_Instruksi Tertulis A_
Menurut teks tentang reformasi keuangan daerah, peraturan pemerintah mana yang mengubah Peraturan Pemerintah Nomor 24 Tahun 2005 tentang Standar Akuntansi Pemerintahan?
_Instruksi Tertulis B_
Salin teks tentang reformasi keuangan daerah persis sama, dari "Kebutuhan itu terjawab" sampai "reformasi keuangan Daerah.".
_Instruksi Tertulis C_
Lanjutkan teks tentang reformasi keuangan daerah mulai dari bagian terakhirnya.

_Teks Sumber_
▶

Pengelolaan keuangan Daerah
memasuki babak baru pada tahun 2003 dengan diundangkannya UU No. 17 tentang
Keuangan Negara. Paket payung hukum reformasi keuangan Daerah semakin lengkap
setelah UU No. 1 Tahun 2004 tentang Perbendaharaan Daerah dan UU No. 15 Tahun
2004 tentang Pemeriksaan Pengelolaan dan Tanggung Jawab Keuangan Daerah
disahkan DPR. Reformasi pengelolaan keuangan Daerah ini sesungguhnya memiliki
dimensi yang begitu luas. Di antara dimensi strategis yang menjadi karakter reformasi
tersebut adalah bagaimana pengelolaan keuangan Daerah ini ditatausahakan dan
dipertanggungjawabkan. Di dalam ketentuan-ketentuan tersebut diatur bahwa
pemerintah diwajibkan menyusun laporan pertanggungjawaban pengelolaan keuangan Daerah
kepada DPRD setelah diperiksa oleh Badan Pemeriksa Keuangan (BPK). Oleh karena
itulah, dibutuhkan sebuah standar akuntansi dan pelaporan keuangan yang akan
menjadi acuan, baik bagi pemerintah selaku penyelenggara keuangan Daerah maupun
BPK selaku lembaga yang memiliki kewenangan memeriksa penyelenggaraan tersebut.
Kebutuhan itu terjawab setelah pemerintah menetapkan Standar Akuntansi
Pemerintahan (SAP) yang dituangkan dalam Peraturan Pemerintah Nomor 24 Tahun
2005 sebagaimana telah diubah dengan Peraturan pemerintah nomor 71 tahun 2010
tentang Standar Akuntansi pemerintahan.
Pada sisi yang lain,
kegiatan penilaian Barang Milik Daerah turut menentukan bahkan menjadi salah satu prioritas dalam reformasi keuangan Daerah.
Namun Demikian dalam perjalanan pengelolaan Barang Milik Daerah Pemerintah
daerah sendiri tidak memiliki tenaga/SDM yang mempunyai keahlian dalam
melakukan penilaian terhadap pengelolaan Barang
Milik Daerah.
Salah satu sisi penting
penilaian Khusus untuk Barang Milik Negara telah diatur dalam Peraturan Menteri
Keuangan Nomor 2 tahun 2008 tentang Penilaian BMN, adalah bahwa penilaian
berfungsi untuk membantu penyajian neraca pemerintah pusat. Di sinilah kita
mendapati keterkaitan erat antara penilaian dengan Standar Akuntansi
Pemerintahan. Mencermati SAP, akan diperoleh gambaran tentang di mana
saja peran penilaian ini dibutuhkan. Bagaimana dengan Pemerintah Daerah, tidak
memiliki tenaga ahli penilai dan/atau aturan tentang penilaian sehingga harus
mengantungkan diri dengan Penilai Independen
dampaknya adalah menguras APBD untuk membiayai tenaga ahli dimaksud. Sebagaimana
diatur dalam Peraturan Menteri Dalam Negeri nomor 17 tahun 2007 tentang Pedoman
Teknis Pengelolaan Barang Milik Daerah.

◀

_Data Terkumpul_
▶

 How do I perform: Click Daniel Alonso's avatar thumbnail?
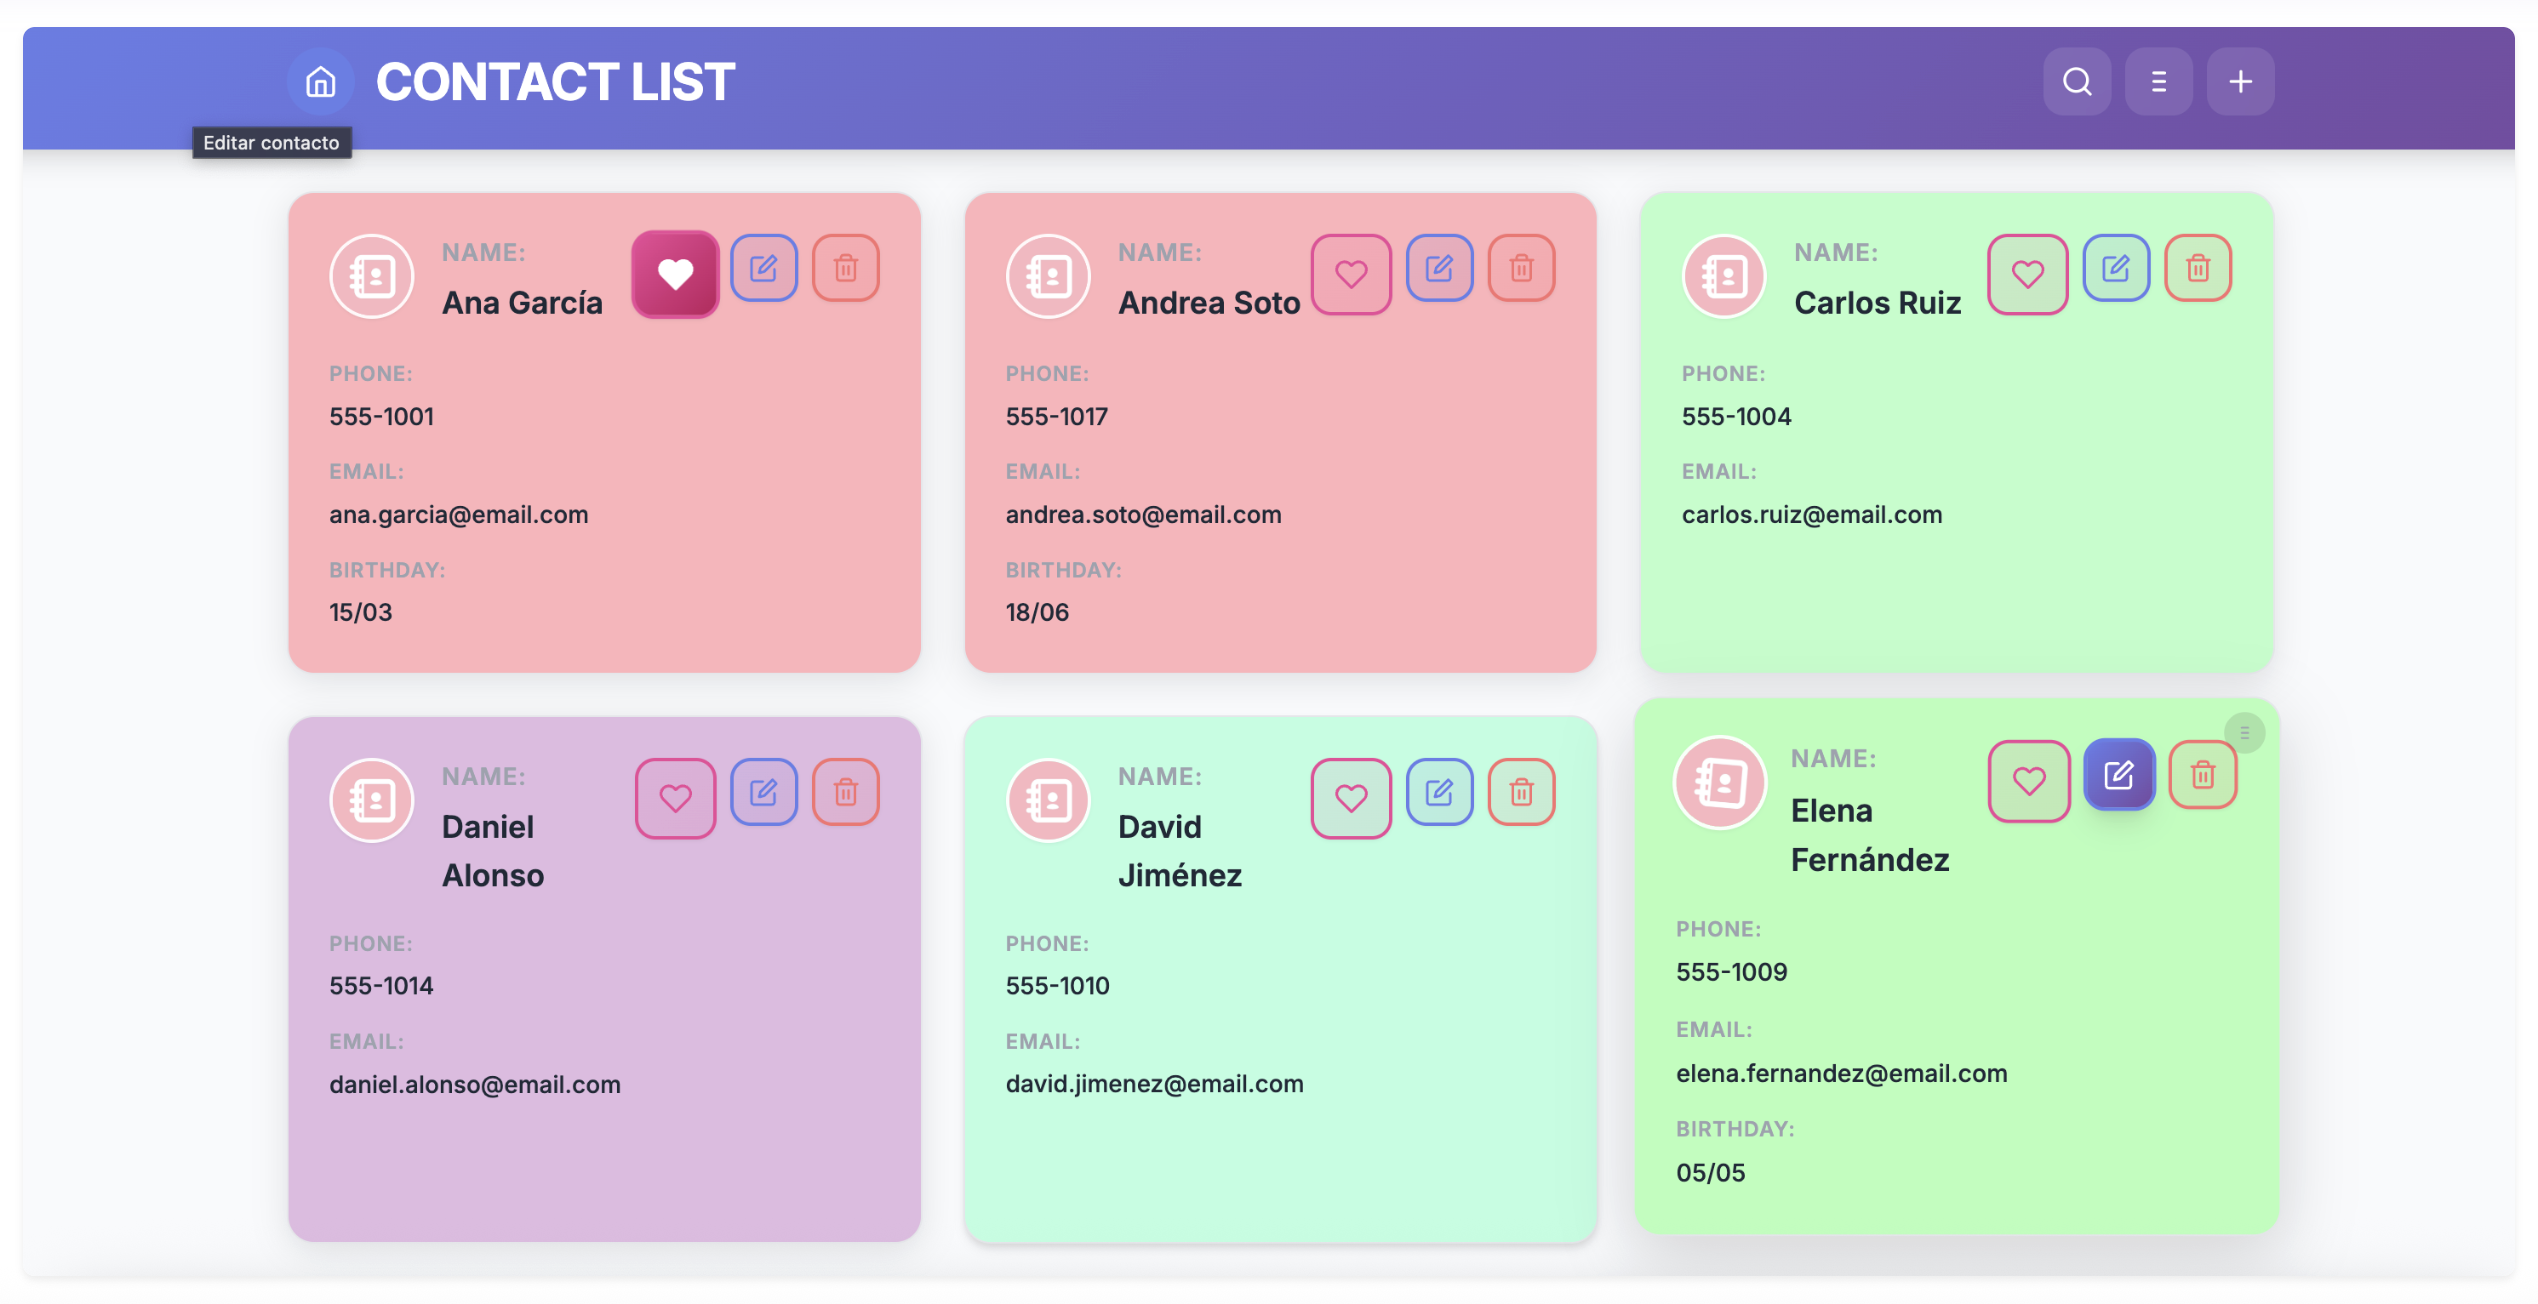tap(371, 800)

◀

_Jawaban A_
Peraturan Pemerintah Nomor 71 Tahun 2010.

_Jawaban B_
Kebutuhan itu terjawab setelah pemerintah menetapkan Standar Akuntansi
Pemerintahan (SAP) yang dituangkan dalam Peraturan Pemerintah Nomor 24 Tahun
2005 sebagaimana telah diubah dengan Peraturan pemerintah nomor 71 tahun 2010
tentang Standar Akuntansi pemerintahan.
Pada sisi yang lain,
kegiatan penilaian Barang Milik Daerah turut menentukan bahkan menjadi salah satu prioritas dalam reformasi keuangan Daerah.

_Jawaban C_
1.
Penilaian Persediaan.
Persediaan adalah aset
lancar dalam bentuk barang atau perlengkapan yang dimaksudkan untuk mendukung
kegiatan operasional pemerintah, dan barang-barang yang dimaksudkan untuk
dijual dan/atau diserahkan dalam rangka pelayanan kepada masyarakat. Menurut
Pernyataan Standar Akuntansi Pemerintahan (PSAP) Nomor 05, ada 3 cara
pengukuran terhadap akun ini, yaitu berdasarkan harga perolehan (apabila
diperoleh dengan pembelian), biaya standar (diproduksi sendiri), dan nilai
wajar (diperoleh dengan cara lainnya seperti hibah atau rampasan). Dengan
demikian, penilaian terhadap persediaan dibutuhkan manakala persediaan tersebut
diperoleh pemerintah tidak melalui pembelian atau memproduksi sendiri, dalam
rangka mendapatkan nilai wajarnya (fair
value). Termasuk di dalamnya adalah apabila persediaan itu ada
karena dikembangbiakkan seperti hewan dan tanaman.
2.
Penilaian Investasi.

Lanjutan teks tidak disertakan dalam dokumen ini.